FIG. 8 is an embodiment of a messaging system 700 as implemented with a router 302, or other network gateway, in accordance with disclosed embodiments. As illustrated, clients 710 publish/subscribe to messages using either internal services 314 or external services 314 of router 302. Similarly to the embodiment in FIG. 7, the Remote Client 720, which may optionally comprise a message database 324, can dynamically control the latency 722 or reporting of message(s) (e.g., combined messages 370 or single message(s) 372 in series) from the Community Broker 740 on the Router 302 based on, for example, latency requirements and optional expedite parameters controlled from Remote Client 720 that can dynamically change. Embodiments of NCM client 304 also communicate with NCM stream and response brokers 352 and metabroker application 750 in the cloud or other remote servers.

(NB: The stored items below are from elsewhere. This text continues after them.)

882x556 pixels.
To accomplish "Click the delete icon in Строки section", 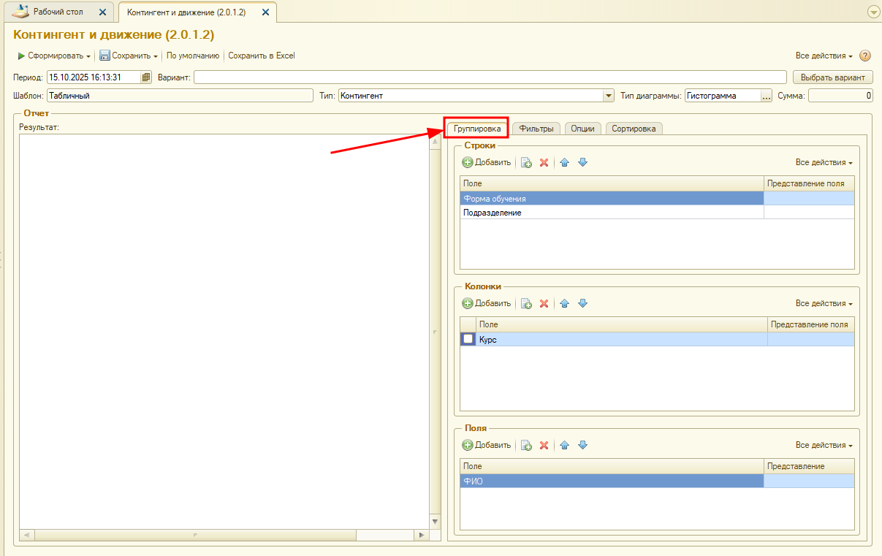I will 544,162.
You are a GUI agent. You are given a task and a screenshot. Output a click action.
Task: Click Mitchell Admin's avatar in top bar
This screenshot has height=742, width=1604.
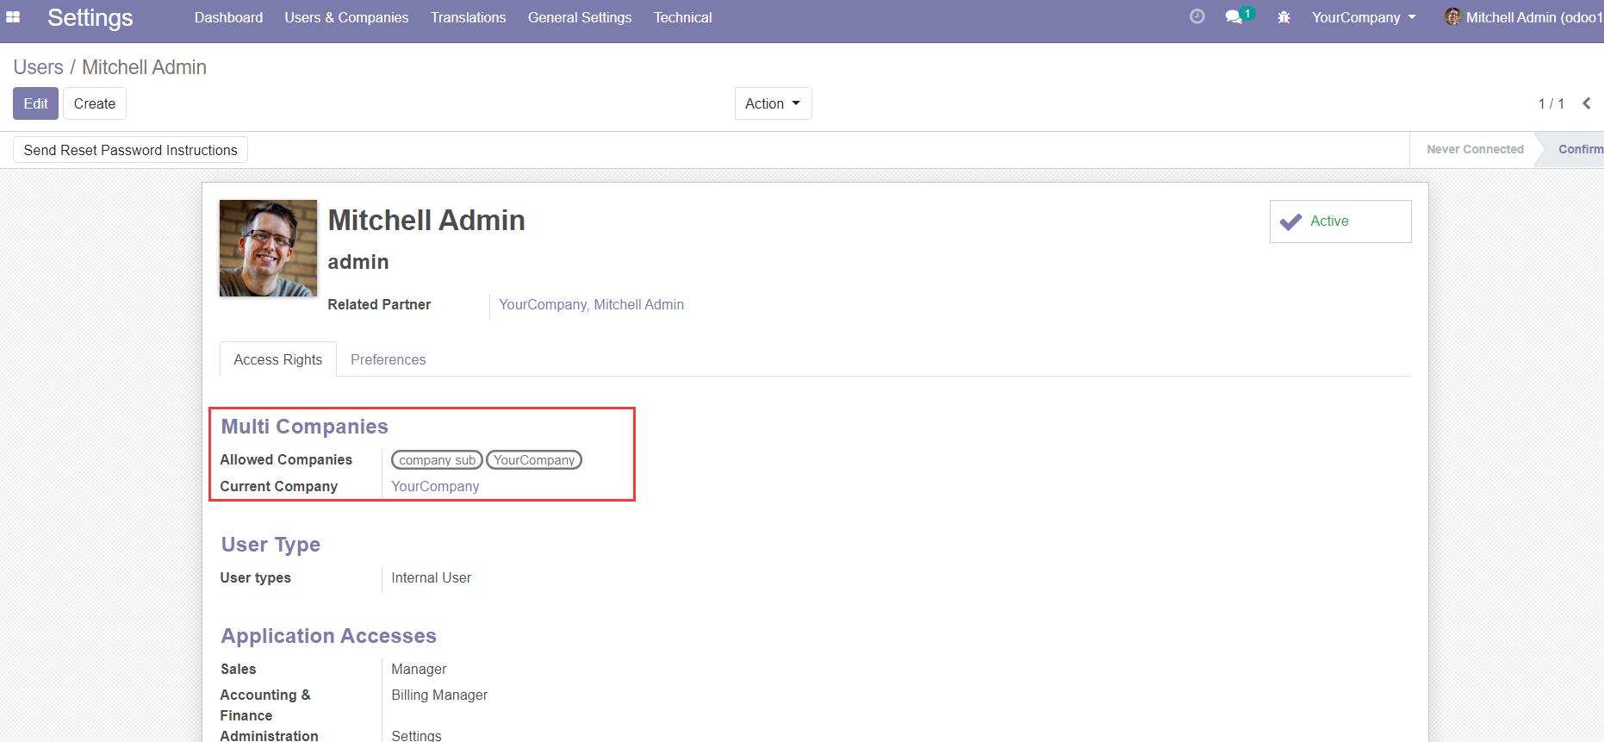click(1452, 17)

FIG. 9 is an embodiment of a messaging system 700 as implemented with a router 302, or other network gateway, with optional expedited reporting for non-zero latencies in accordance with disclosed embodiments. As illustrated schematically, optional expediting 722 may be implemented to hold messages based on bellwether topics (e.g., topics A, B, C, . . . , etc.) each having a corresponding value (e.g., A-value, B-value, . . . , etc.) as discussed in connection with FIG. 10 below. Embodiments may implement bellwether topics that are, typically, leaf nodes that represent a composite function of other topics of user importance (e.g., a calculated WAN health score, or the like). As illustrated schematically, remote client 720A may set latency with optional expediting using topic A (shown at arrow 722) as the bellwether. Router 302 implements community broker 740 and NCM client 304 to decide whether to expedited messages (e.g., message 1, message 2, message 3, etc.) using topic A and A-value as the bellwether. The expedited combined messages may be reported as indicated at 770. In some embodiments, expedited combined messages 770 may also be highly compressed (e.g., using compressor 306).

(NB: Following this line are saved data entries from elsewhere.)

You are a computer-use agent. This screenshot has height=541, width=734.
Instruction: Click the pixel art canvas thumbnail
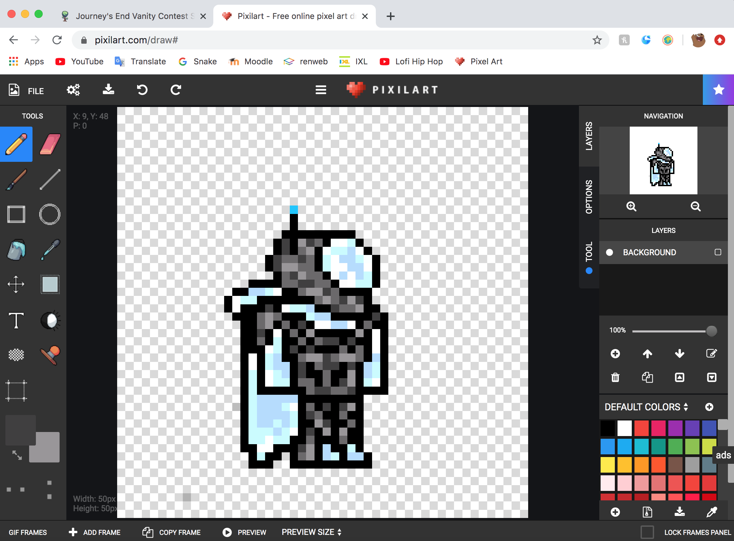[x=663, y=161]
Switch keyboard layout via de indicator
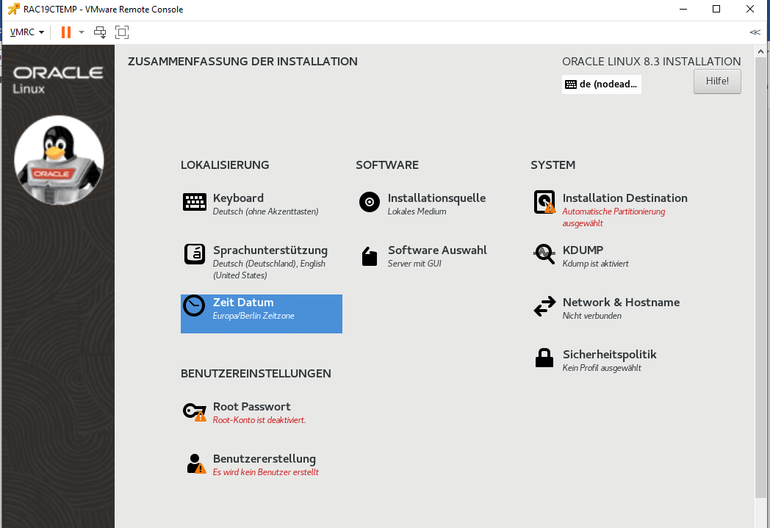Image resolution: width=770 pixels, height=528 pixels. pos(602,84)
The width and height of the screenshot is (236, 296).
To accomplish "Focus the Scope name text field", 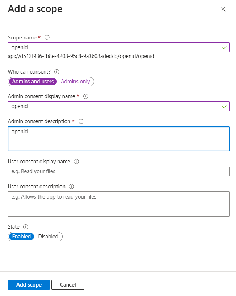I will [x=119, y=47].
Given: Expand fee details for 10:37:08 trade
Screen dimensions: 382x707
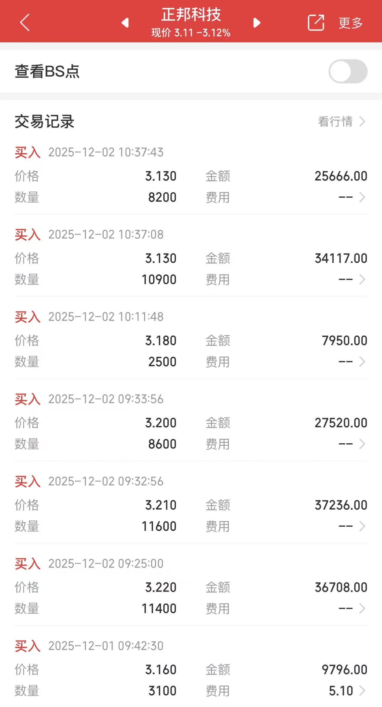Looking at the screenshot, I should 362,279.
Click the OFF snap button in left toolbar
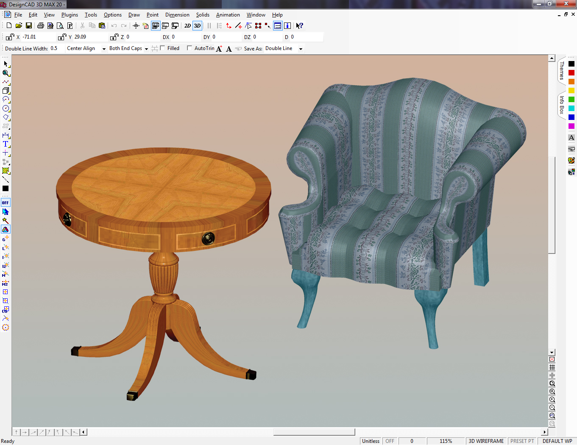 (6, 203)
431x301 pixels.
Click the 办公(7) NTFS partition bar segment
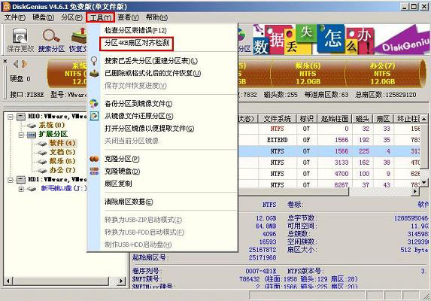pyautogui.click(x=383, y=74)
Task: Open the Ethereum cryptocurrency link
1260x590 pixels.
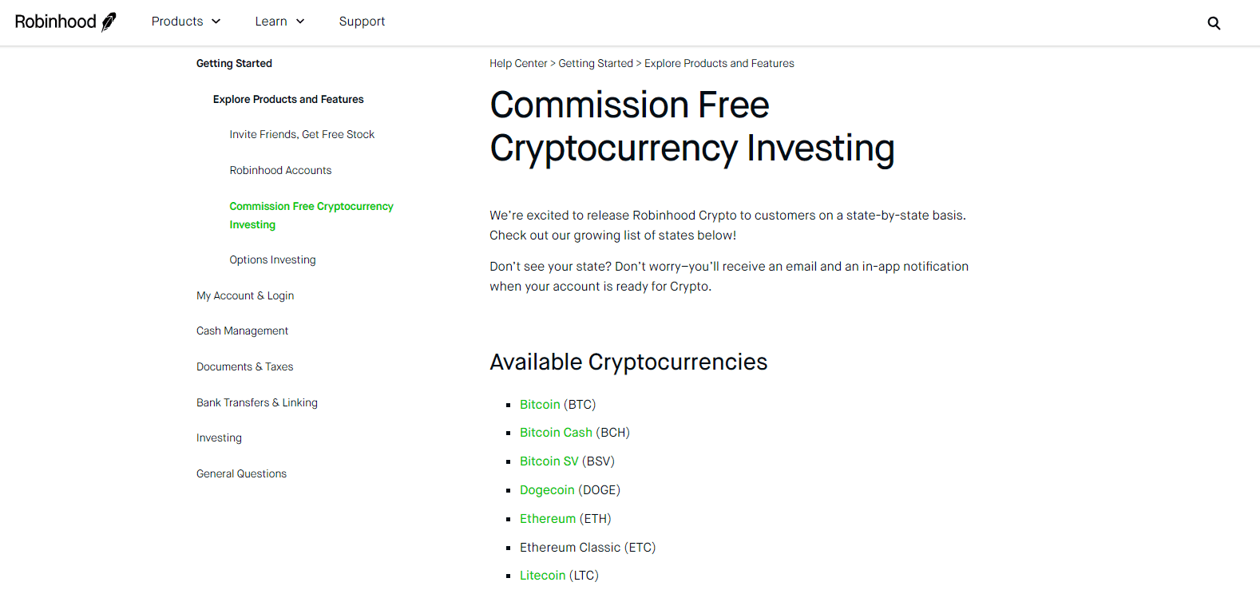Action: [x=548, y=518]
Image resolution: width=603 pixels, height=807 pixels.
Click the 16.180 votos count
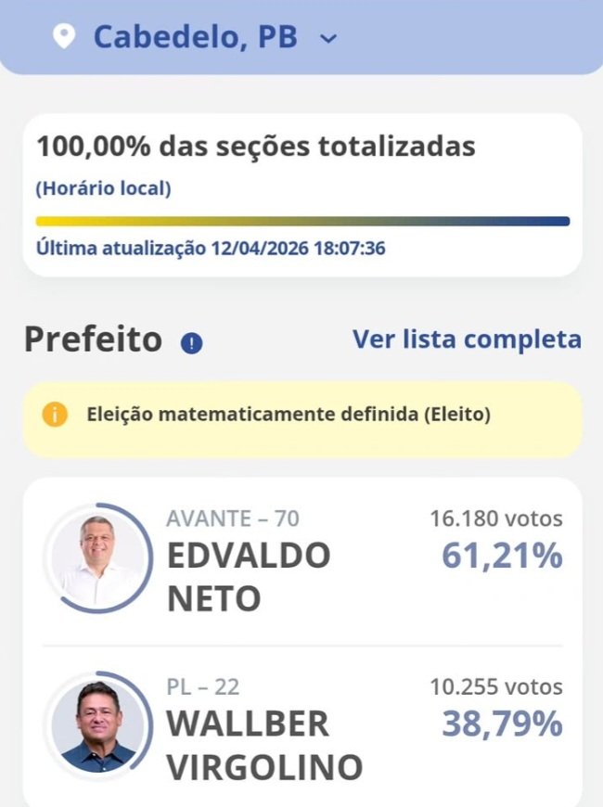click(x=495, y=519)
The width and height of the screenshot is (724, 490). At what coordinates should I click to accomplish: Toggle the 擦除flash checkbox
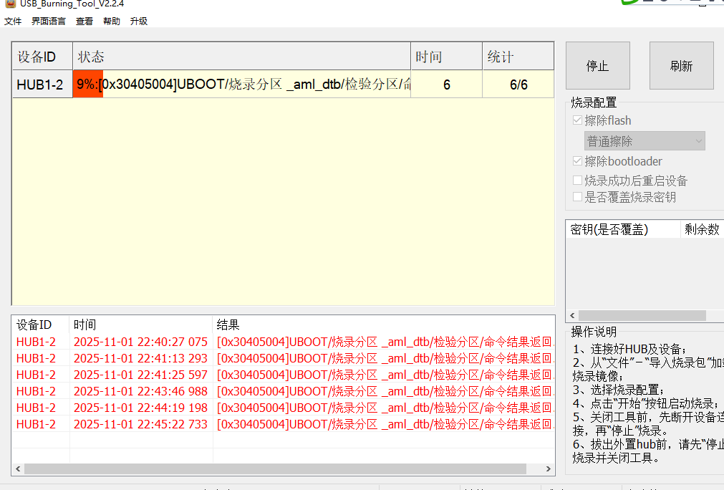578,120
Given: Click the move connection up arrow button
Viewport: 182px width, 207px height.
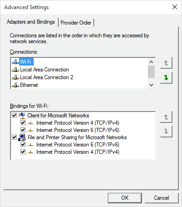Looking at the screenshot, I should coord(166,63).
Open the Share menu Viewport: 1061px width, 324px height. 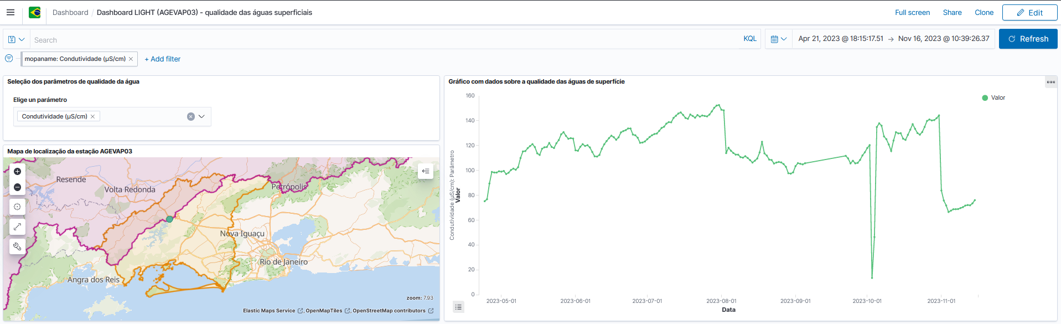(952, 12)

As also indicated, if a second remote client 720B subscribes with a non-zero latency and optimal expediting using topic B as the bellwether as indicated at 922, then the minimum latency for both topic A and topic B will be used for expediting. Likewise, if a third remote client 720C subscribes with a non-zero latency and no optional expediting as indicated at 924, then the minimum latency will be used without decimation. Likewise, if a fourth remote client 720D subscribes with a zero or no latency as indicated at 926, then no combining or decimation will take place. Other embodiments are also possible as would be apparent to those of ordinary skill in the art having the benefit of this disclosure.

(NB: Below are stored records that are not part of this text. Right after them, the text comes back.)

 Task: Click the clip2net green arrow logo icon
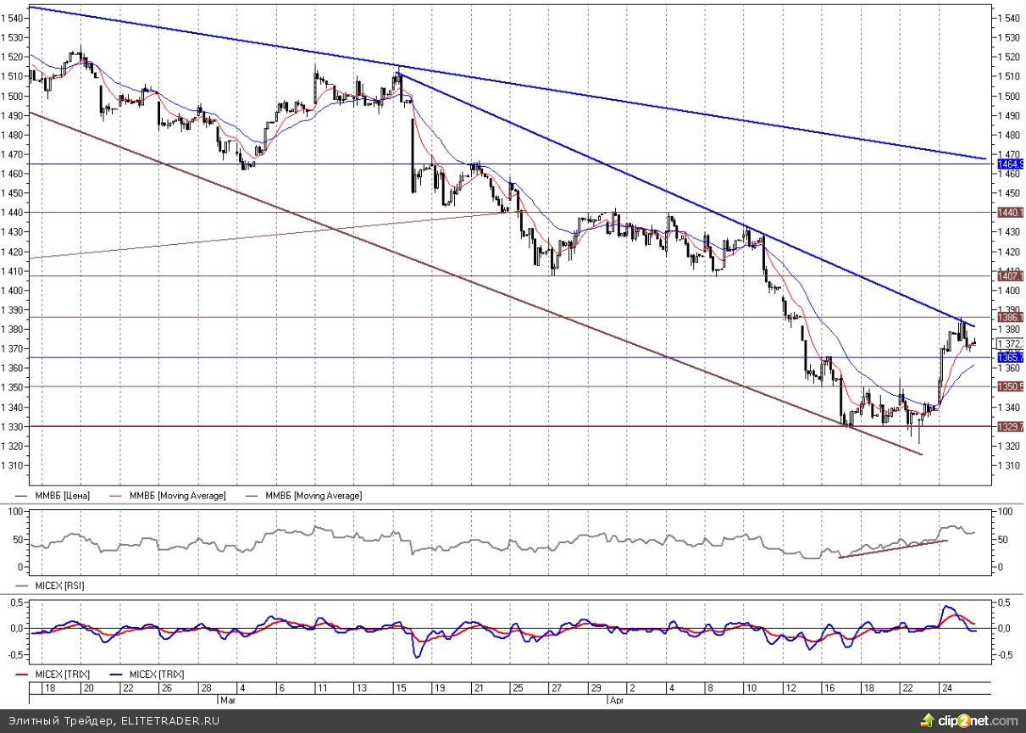coord(929,720)
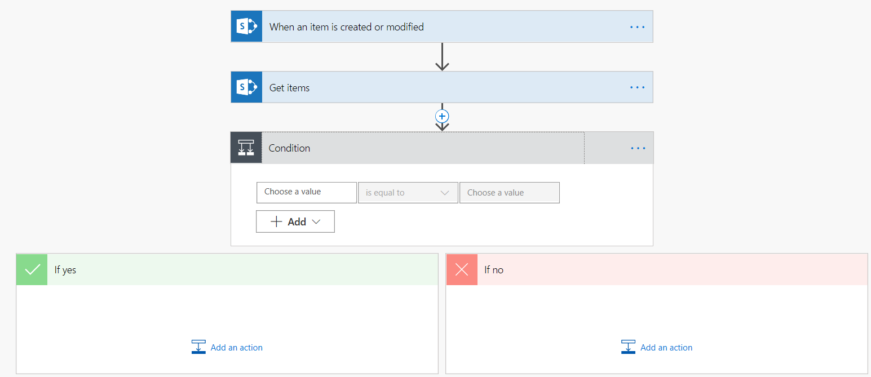Open the menu on the trigger card
This screenshot has height=377, width=871.
tap(637, 26)
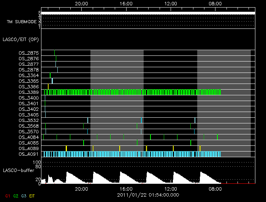Click the 2011/01/22 timestamp below the plot
266x202 pixels.
tap(148, 195)
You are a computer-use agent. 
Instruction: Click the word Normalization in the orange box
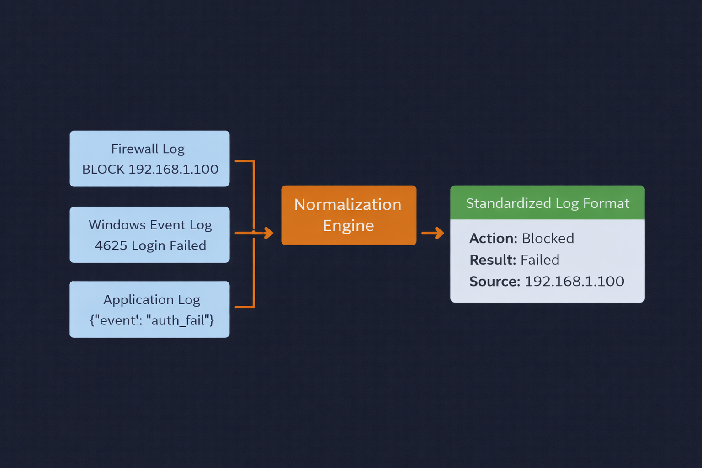tap(347, 205)
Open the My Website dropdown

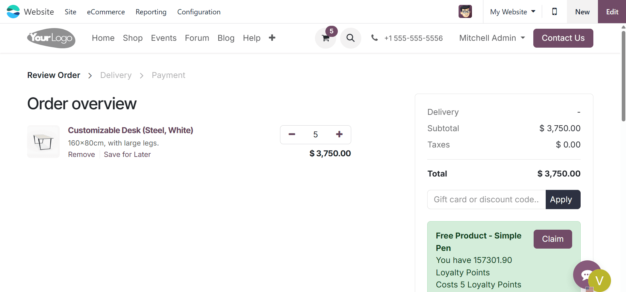(x=512, y=11)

FIGS. 10A-10C are a schematic example of expedited reporting of held messages based on bellwether topics in accordance with disclosed embodiments. As illustrated in FIG. 10A messages 1-4 will have bellwether values for topics A-C as indicated schematically. Next, as illustrated schematically in FIG. 10B, an appropriate anomalous trajectory change algorithm may be applied (e.g., the Hausdorff distance, or the like) to determine, for example, if distance 1 or distance 2 exceed a threshold. Next, as illustrated in FIG. 10C, all held messages (e.g., messages 1-4) are expedited as indicated at arrow 1000 based on message 4 bellwether topic A before a reporting latency is reached. Other decimation techniques are also possible.

Although various embodiments have been shown and described, the present disclosure is not so limited and will be understood to include all such modifications and variations would be apparent to one skilled in the art.